Aim of the task: Among the records below, find the lines with the word "Show" and copy them.

Supplied information:
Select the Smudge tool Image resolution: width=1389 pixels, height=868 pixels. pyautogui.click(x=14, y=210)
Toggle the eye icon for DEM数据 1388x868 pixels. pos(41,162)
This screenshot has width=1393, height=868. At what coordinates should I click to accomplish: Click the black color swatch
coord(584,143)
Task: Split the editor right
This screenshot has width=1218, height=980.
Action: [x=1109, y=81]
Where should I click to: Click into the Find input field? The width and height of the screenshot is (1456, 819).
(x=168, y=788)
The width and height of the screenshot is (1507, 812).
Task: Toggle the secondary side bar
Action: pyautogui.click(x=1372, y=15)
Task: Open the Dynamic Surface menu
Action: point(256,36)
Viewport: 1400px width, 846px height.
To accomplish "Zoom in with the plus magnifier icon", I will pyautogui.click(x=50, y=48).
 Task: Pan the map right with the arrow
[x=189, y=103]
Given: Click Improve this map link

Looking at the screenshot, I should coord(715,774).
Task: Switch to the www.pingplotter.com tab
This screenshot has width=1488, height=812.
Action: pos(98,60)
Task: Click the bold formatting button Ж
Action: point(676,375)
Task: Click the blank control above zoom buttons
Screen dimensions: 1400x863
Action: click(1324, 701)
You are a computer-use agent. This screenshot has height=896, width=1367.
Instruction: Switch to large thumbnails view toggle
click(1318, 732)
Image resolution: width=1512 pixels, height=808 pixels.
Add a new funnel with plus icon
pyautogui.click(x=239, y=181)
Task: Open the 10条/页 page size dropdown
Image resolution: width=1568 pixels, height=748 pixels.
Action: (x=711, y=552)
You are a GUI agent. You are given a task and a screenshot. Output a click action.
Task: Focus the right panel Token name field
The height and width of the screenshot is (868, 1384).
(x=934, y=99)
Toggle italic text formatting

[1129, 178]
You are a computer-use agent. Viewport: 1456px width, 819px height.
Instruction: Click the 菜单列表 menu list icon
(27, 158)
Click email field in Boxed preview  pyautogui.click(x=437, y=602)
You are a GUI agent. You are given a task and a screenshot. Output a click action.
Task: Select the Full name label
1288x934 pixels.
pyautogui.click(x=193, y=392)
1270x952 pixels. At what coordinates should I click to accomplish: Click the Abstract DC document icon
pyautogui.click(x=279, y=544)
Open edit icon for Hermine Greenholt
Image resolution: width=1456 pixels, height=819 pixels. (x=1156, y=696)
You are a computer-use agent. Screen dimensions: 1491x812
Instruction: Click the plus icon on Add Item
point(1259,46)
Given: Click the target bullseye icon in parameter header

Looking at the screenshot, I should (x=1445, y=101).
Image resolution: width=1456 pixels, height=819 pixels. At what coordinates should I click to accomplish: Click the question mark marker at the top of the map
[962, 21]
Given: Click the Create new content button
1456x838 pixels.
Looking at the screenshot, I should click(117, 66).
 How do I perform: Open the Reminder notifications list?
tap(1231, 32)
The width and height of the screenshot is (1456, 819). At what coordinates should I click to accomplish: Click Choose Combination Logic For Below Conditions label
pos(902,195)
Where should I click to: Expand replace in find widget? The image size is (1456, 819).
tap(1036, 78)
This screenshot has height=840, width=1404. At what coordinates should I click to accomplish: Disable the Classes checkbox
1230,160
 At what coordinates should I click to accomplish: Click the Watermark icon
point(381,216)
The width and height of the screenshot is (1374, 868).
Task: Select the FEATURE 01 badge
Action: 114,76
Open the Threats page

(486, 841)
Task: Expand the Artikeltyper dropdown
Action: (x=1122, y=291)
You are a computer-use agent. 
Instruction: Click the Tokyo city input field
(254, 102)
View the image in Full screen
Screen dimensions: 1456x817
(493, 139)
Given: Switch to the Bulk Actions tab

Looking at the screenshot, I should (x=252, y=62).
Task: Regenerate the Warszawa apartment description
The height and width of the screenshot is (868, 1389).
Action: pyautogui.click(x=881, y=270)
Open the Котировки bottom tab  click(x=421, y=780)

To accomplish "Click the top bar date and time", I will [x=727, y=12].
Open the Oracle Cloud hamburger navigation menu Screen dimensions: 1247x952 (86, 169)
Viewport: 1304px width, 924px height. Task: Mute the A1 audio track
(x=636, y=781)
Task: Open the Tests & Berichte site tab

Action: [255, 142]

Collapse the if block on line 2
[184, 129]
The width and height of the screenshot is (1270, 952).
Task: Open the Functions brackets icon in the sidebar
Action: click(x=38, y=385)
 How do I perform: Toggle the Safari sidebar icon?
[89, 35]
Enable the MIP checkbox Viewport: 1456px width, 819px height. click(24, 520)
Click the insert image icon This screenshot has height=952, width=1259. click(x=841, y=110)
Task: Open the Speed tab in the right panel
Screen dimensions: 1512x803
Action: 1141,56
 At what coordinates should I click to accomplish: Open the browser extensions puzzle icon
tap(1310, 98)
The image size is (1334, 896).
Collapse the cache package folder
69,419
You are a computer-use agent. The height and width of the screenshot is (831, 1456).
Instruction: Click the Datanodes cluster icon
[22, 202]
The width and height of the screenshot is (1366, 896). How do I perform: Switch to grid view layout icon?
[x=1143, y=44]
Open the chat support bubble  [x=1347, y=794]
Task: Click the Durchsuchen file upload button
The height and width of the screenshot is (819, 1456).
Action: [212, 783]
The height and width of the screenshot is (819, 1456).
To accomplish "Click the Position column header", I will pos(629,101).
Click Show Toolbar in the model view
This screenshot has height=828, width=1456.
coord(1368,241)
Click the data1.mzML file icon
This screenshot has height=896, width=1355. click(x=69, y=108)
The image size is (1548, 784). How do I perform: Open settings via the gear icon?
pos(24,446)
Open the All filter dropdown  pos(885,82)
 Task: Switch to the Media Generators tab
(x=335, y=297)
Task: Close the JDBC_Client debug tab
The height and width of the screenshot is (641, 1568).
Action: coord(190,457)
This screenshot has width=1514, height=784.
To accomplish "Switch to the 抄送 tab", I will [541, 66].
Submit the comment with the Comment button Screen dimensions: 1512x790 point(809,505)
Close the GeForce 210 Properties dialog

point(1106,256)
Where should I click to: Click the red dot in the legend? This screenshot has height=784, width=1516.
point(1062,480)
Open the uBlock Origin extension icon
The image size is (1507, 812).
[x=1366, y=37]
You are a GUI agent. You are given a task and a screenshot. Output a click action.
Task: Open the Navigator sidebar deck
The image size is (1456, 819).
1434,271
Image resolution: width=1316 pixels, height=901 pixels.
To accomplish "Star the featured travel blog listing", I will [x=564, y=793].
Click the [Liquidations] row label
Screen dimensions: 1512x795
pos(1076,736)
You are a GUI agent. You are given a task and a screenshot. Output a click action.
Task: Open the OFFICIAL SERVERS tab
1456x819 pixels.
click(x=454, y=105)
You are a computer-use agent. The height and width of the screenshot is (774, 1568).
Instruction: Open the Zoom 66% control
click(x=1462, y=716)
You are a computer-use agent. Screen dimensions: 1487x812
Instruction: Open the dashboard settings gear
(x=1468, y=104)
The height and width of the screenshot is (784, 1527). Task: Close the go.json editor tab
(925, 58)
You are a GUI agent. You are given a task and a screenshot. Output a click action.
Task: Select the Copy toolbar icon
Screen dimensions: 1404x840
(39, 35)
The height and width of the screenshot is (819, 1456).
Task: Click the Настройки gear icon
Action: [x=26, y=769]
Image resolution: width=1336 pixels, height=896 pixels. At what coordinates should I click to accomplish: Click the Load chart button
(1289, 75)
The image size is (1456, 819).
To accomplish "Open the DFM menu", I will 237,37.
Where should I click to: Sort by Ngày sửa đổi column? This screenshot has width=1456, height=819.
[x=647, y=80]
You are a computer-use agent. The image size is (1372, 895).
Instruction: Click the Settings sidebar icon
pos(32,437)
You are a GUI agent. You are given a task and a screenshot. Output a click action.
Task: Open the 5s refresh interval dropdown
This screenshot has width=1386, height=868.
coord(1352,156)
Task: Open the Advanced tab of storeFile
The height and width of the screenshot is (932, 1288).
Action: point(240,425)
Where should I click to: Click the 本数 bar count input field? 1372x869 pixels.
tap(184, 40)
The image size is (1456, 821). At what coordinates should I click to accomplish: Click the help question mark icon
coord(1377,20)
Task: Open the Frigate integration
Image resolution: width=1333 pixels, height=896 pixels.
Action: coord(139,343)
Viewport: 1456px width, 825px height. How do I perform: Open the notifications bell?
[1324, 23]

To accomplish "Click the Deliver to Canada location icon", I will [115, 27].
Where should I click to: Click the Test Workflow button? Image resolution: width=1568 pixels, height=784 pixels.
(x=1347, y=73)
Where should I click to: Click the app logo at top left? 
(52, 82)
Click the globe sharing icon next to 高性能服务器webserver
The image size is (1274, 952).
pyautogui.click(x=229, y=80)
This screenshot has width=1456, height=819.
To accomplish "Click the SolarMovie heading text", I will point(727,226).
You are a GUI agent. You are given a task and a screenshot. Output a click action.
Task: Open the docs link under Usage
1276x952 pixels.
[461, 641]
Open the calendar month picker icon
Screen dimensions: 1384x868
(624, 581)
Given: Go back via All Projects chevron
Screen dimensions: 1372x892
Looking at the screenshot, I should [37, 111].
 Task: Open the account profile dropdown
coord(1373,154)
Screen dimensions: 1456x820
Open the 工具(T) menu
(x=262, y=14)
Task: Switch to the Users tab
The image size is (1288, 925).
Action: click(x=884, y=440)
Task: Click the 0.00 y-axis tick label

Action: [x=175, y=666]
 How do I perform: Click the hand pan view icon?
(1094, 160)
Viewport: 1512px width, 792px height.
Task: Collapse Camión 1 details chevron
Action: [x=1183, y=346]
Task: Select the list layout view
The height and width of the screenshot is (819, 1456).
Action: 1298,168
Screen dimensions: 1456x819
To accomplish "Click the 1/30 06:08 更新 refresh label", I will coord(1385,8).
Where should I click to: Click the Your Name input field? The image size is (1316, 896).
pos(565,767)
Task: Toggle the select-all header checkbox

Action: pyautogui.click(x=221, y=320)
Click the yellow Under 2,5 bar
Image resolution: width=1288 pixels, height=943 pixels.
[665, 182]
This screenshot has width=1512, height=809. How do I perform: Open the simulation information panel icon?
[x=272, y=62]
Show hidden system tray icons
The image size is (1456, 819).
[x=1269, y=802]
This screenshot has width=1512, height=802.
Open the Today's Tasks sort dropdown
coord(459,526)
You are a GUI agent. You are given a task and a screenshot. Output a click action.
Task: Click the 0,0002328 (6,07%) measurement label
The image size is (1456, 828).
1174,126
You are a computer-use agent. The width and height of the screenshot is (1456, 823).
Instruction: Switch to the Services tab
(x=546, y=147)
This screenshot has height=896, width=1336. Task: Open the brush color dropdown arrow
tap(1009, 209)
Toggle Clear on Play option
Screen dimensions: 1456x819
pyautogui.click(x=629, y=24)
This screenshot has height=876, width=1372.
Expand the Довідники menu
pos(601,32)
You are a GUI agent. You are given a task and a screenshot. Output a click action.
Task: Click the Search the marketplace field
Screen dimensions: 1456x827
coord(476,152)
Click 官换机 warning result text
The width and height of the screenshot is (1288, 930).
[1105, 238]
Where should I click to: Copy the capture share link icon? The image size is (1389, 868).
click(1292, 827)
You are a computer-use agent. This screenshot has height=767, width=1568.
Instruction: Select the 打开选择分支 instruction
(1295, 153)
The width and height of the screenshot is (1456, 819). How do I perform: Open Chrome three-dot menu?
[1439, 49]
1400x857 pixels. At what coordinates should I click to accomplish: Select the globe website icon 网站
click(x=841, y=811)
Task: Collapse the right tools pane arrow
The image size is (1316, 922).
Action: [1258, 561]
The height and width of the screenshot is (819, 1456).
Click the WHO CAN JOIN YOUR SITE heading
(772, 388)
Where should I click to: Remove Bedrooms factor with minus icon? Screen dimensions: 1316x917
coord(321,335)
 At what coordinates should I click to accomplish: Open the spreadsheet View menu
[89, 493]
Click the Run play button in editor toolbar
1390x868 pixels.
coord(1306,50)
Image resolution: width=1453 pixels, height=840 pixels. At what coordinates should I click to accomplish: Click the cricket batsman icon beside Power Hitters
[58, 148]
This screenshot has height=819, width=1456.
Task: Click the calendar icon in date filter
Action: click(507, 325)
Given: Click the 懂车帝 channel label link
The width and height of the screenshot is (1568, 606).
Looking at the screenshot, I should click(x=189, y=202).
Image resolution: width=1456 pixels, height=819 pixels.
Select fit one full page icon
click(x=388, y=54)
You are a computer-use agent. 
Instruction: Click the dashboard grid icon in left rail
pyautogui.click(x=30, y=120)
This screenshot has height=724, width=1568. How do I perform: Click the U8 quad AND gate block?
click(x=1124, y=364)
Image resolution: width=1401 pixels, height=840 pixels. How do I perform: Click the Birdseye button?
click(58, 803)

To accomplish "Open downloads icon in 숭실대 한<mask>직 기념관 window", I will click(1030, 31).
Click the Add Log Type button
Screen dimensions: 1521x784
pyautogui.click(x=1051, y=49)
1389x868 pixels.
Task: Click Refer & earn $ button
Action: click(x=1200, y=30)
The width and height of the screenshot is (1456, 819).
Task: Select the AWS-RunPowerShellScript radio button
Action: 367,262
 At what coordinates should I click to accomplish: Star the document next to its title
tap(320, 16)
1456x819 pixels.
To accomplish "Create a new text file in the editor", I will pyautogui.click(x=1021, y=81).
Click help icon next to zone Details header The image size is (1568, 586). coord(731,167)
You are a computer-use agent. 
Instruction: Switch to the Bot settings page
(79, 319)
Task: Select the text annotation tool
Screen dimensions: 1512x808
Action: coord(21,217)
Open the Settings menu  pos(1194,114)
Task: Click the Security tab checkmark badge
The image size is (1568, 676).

Output of the task:
Click Show Toolbar in the model view
Show hidden system tray icons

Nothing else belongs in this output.